→ **Exercise objective**: Scan the records below, and wherever a line has the word "pixels", pull it out.
════════════════
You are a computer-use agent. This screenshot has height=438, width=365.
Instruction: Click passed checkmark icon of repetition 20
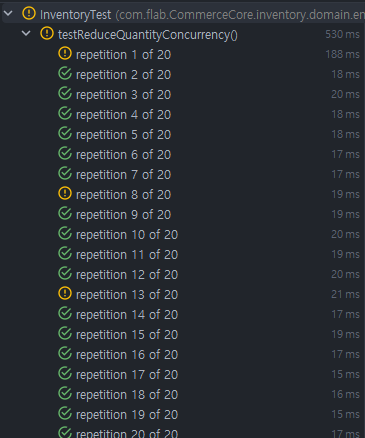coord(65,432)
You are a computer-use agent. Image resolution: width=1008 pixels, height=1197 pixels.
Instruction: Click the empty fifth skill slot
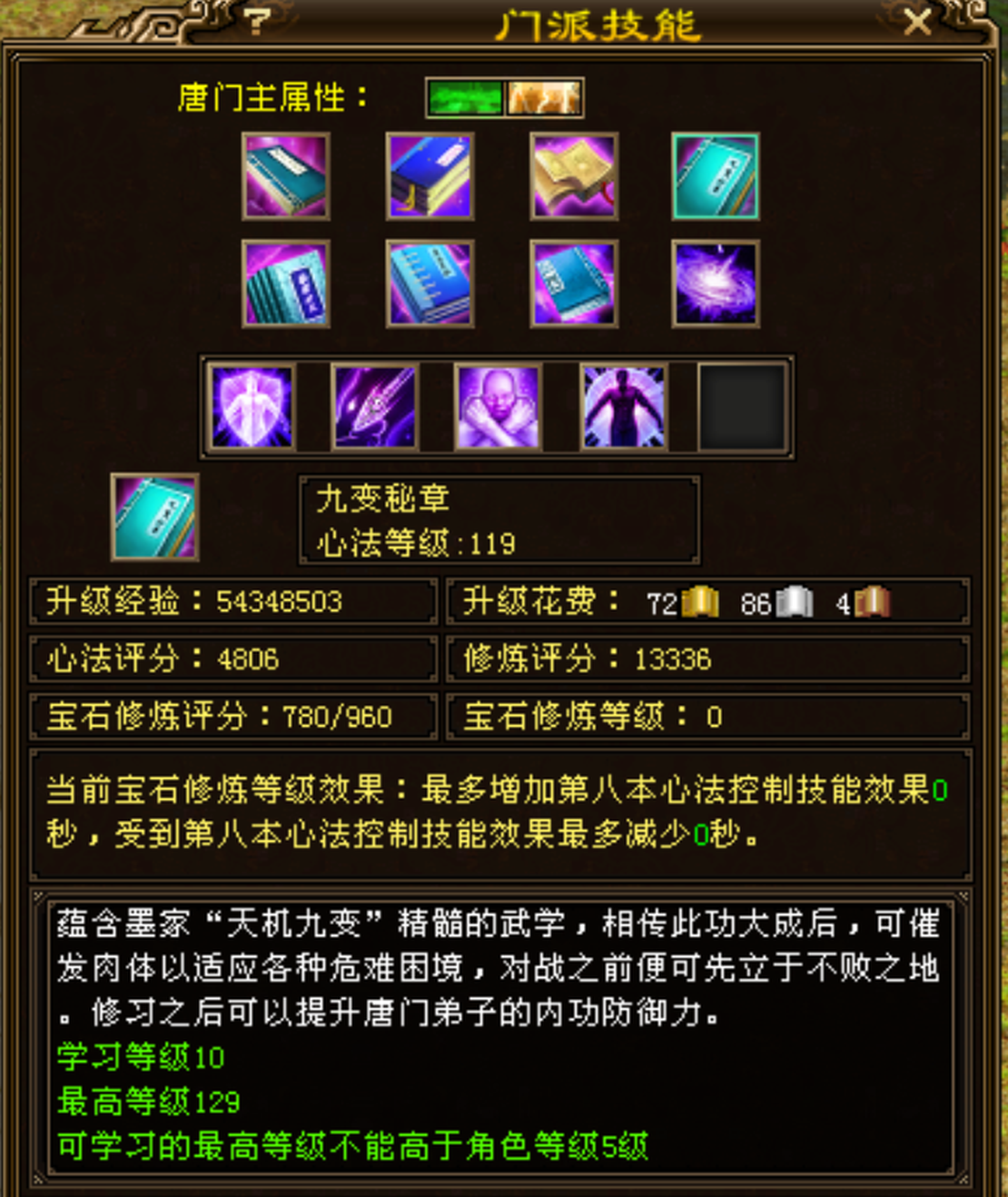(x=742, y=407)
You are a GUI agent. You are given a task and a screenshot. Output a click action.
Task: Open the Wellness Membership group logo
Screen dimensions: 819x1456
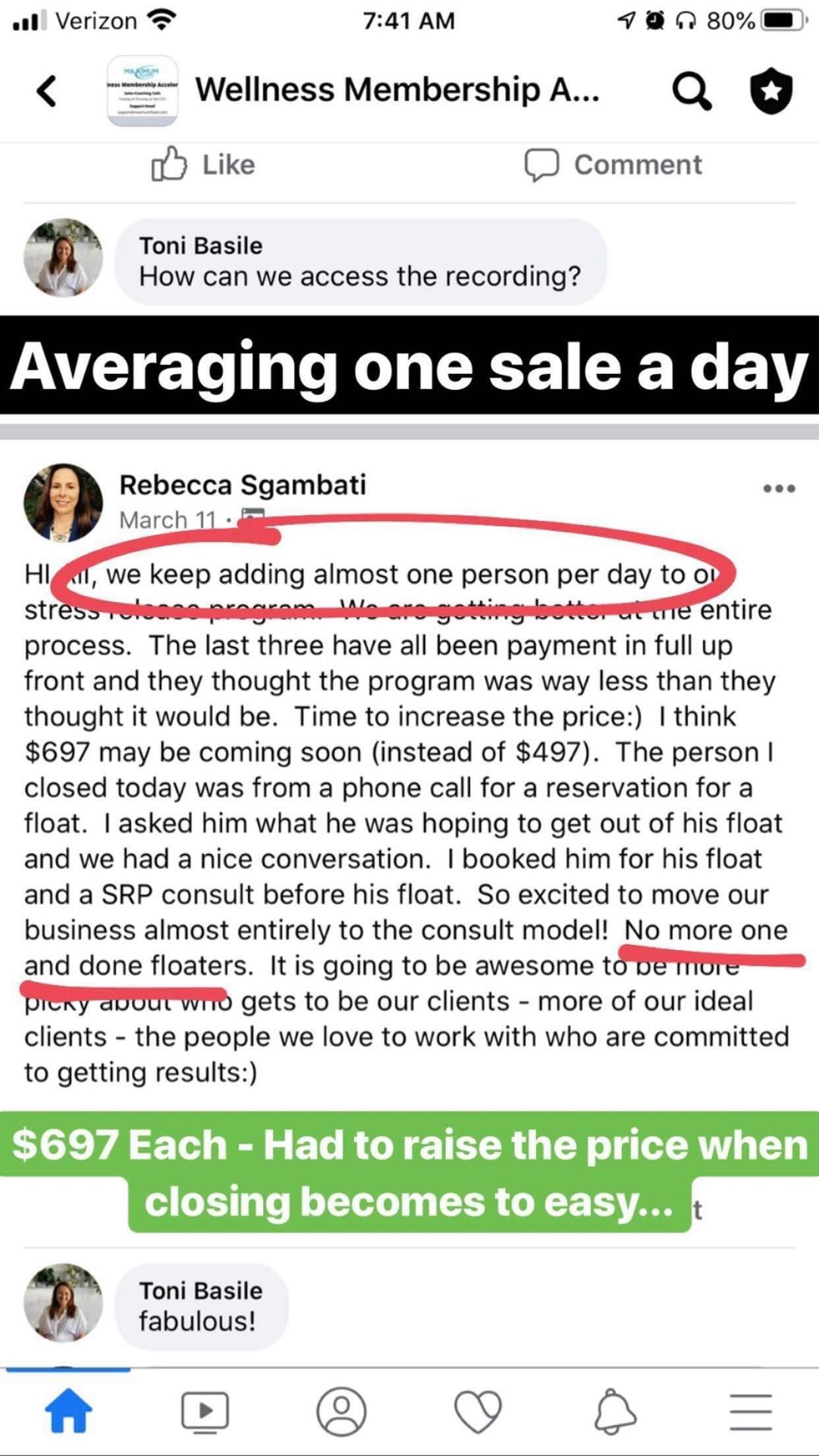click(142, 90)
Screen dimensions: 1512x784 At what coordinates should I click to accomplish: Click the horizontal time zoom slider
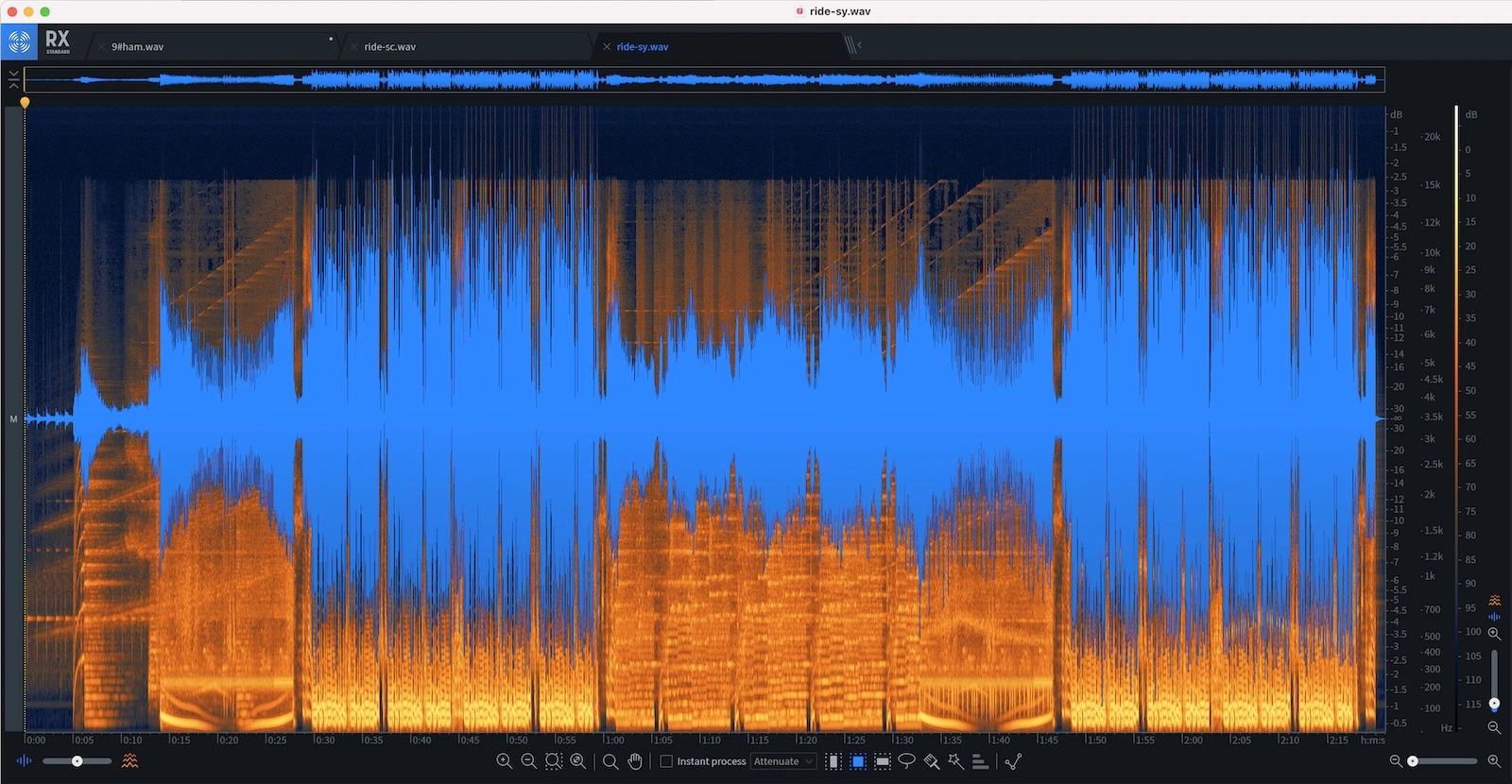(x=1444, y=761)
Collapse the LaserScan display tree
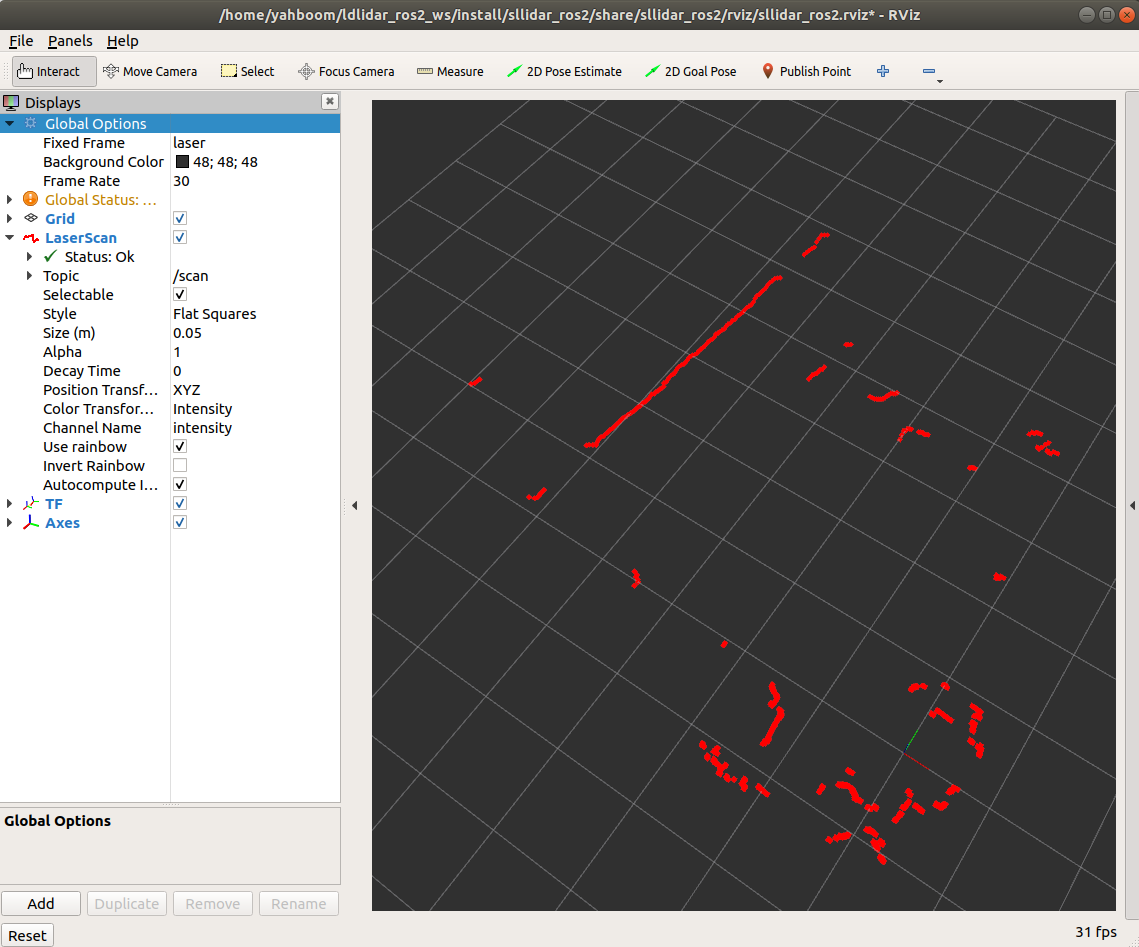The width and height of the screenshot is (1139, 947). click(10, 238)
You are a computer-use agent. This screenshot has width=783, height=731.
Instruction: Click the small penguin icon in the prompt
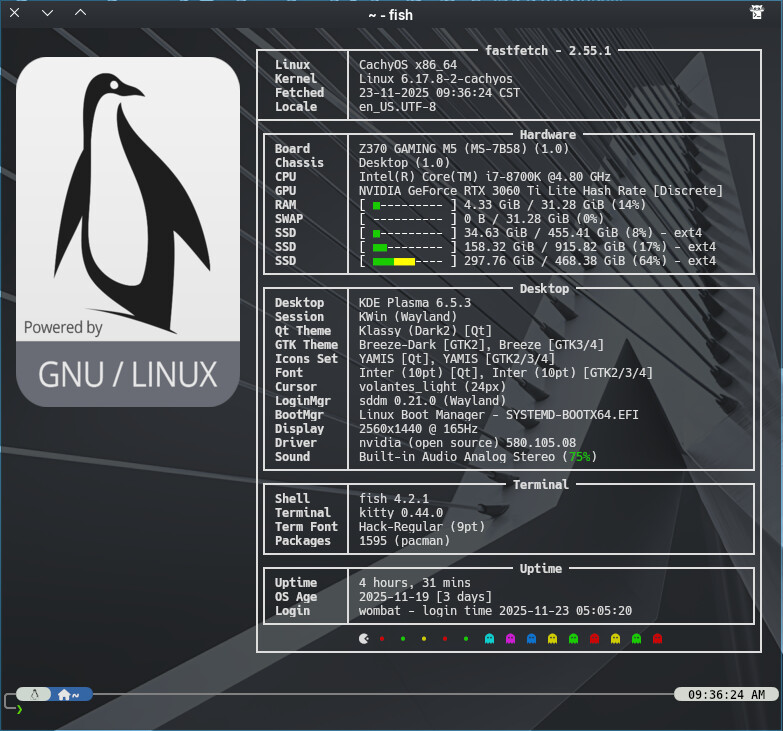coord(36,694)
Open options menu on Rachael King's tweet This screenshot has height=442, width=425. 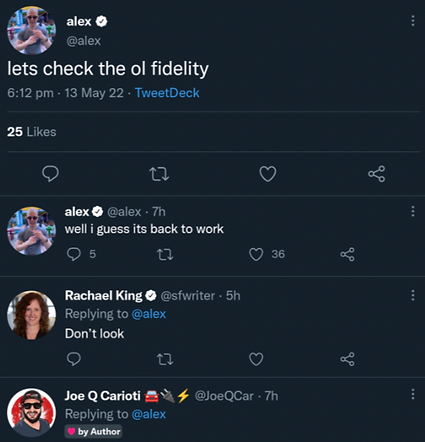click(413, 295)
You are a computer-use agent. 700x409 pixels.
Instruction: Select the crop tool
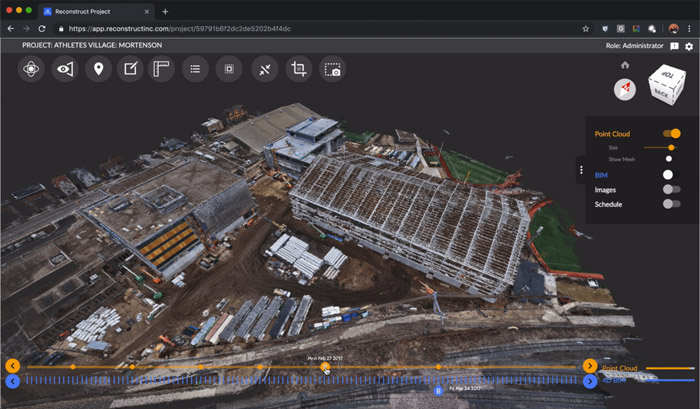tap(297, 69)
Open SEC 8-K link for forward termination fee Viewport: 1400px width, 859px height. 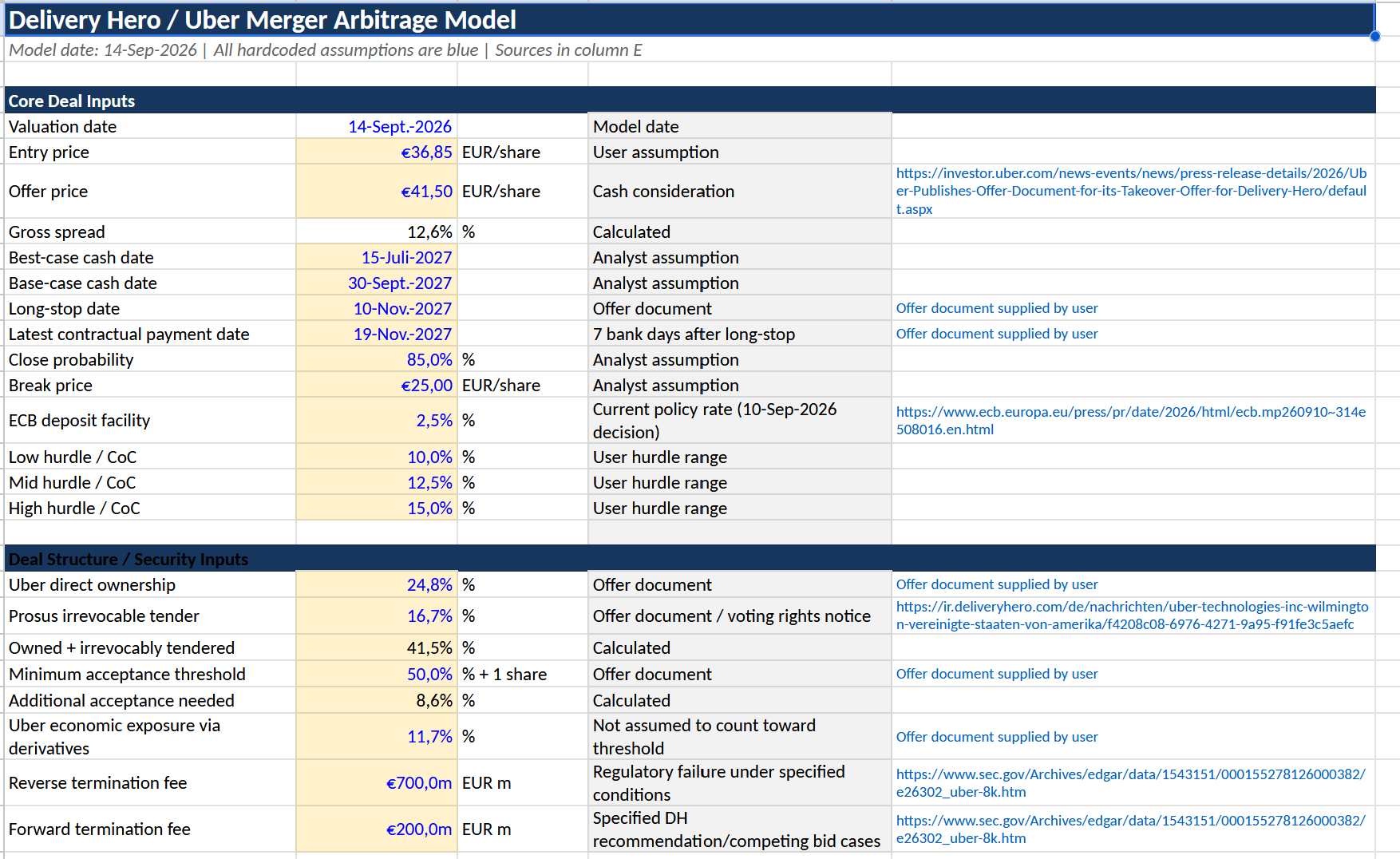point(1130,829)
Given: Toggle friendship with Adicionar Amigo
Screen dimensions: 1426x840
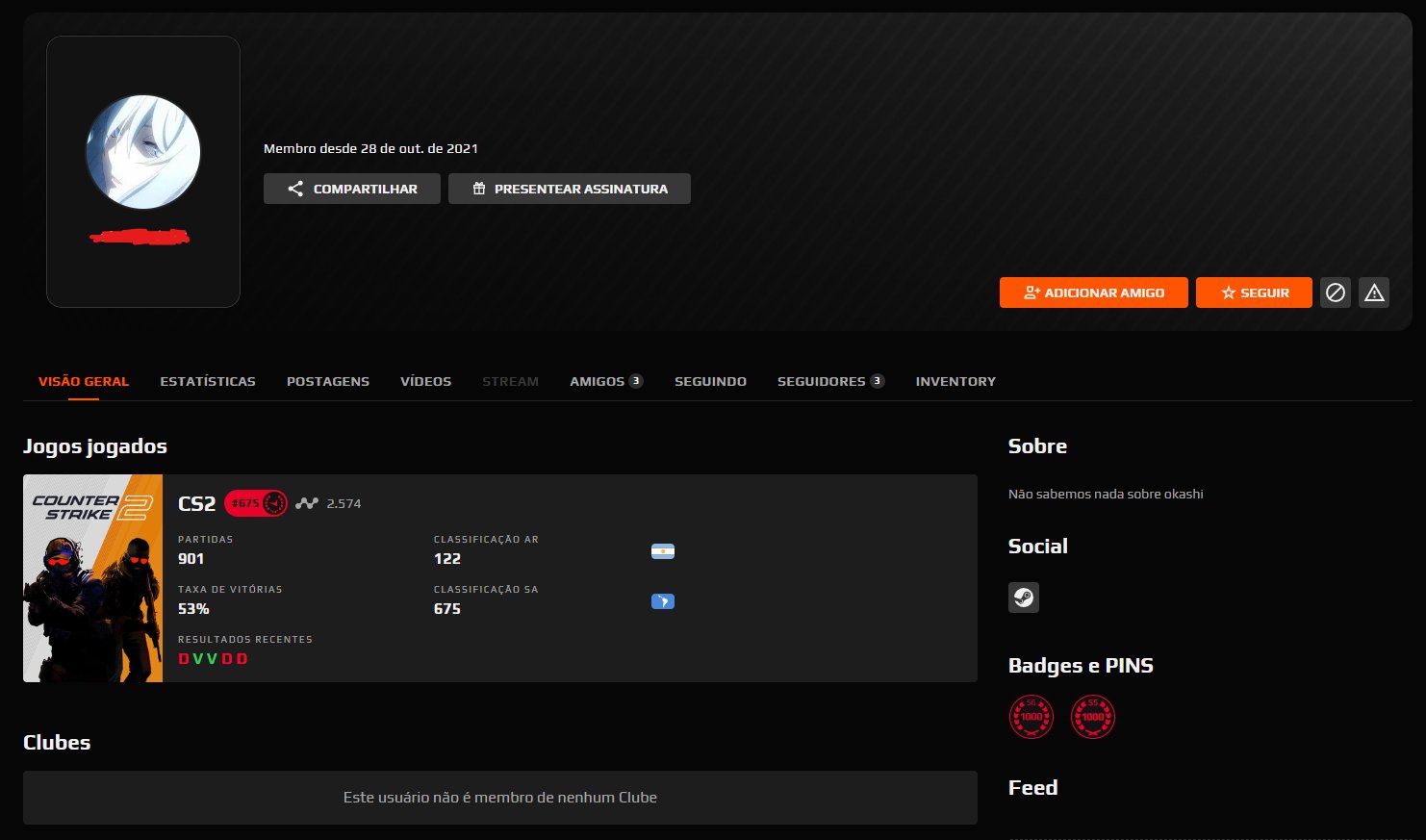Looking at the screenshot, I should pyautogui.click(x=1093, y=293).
════════════════
→ **Task output**:
You are a computer-use agent. Image resolution: width=1008 pixels, height=1197 pixels.
You are a computer-use agent. 700x409 pixels.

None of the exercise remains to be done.